* **Instruction**: Offset the material in the stretch from the line containing "Return (X, Y) for each given word" through the line containing "Audit (774, 1044)". Write those lines out again, requests included, with -145 added to every coordinate in the answers, and leave the pictures out.

□ □ □

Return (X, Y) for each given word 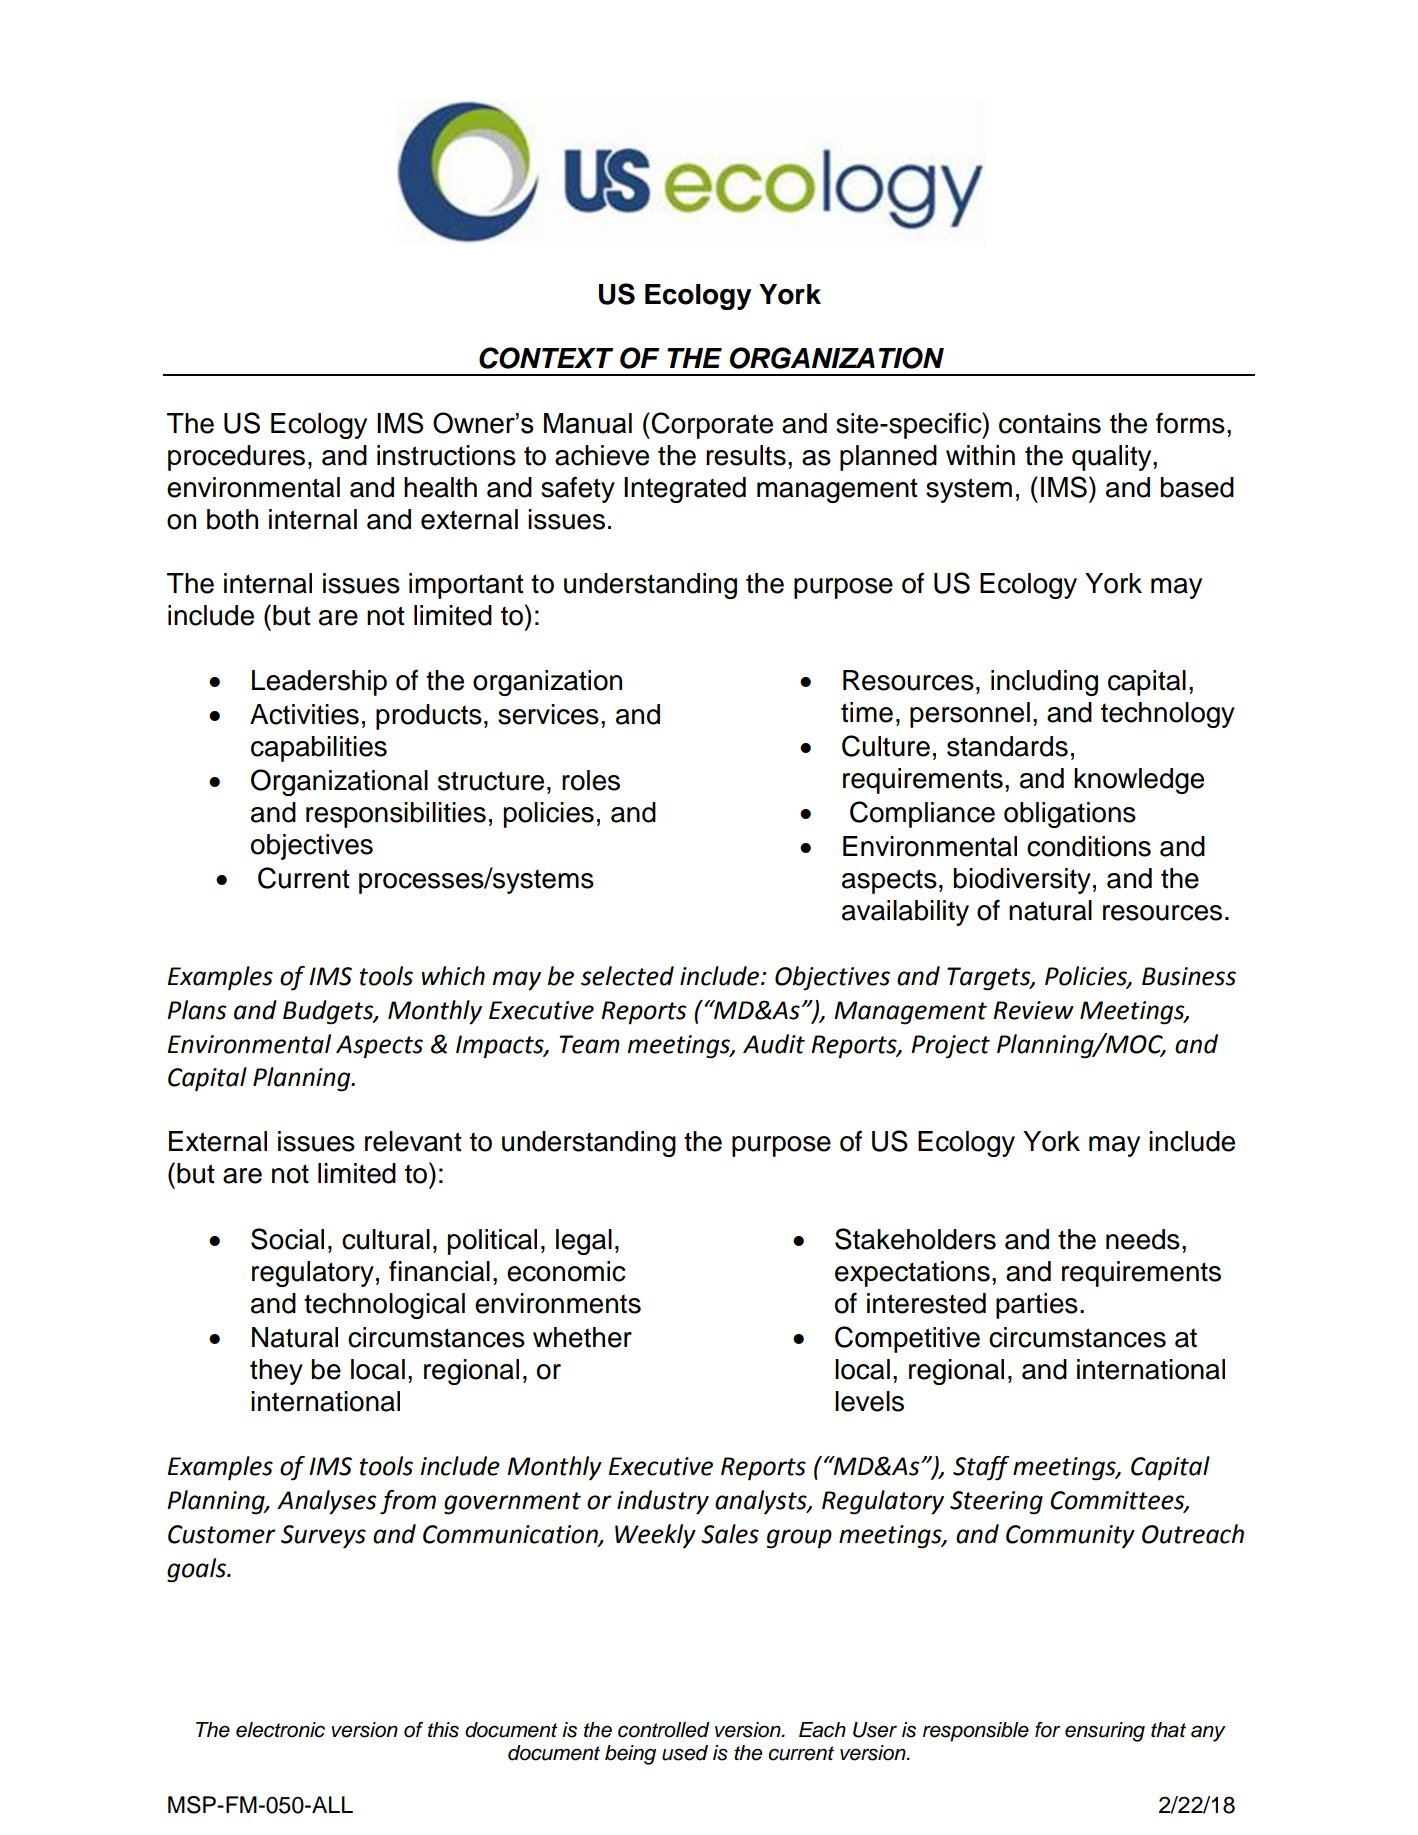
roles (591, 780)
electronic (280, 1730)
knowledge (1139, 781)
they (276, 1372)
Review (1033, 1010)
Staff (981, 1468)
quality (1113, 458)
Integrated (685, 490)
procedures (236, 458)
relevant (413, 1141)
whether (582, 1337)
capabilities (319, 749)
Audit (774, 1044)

□ □ □

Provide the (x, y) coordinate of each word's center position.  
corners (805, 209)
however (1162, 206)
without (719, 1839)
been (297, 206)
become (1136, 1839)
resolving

□ □ □

* **Correct result**:
Return (X, Y) for each given word 
roles (446, 635)
electronic (135, 1585)
knowledge (994, 636)
they (131, 1227)
Review (888, 865)
Staff (836, 1323)
quality (968, 313)
Integrated (540, 345)
procedures (91, 313)
relevant (268, 996)
whether (437, 1192)
capabilities (174, 604)
Audit (629, 899)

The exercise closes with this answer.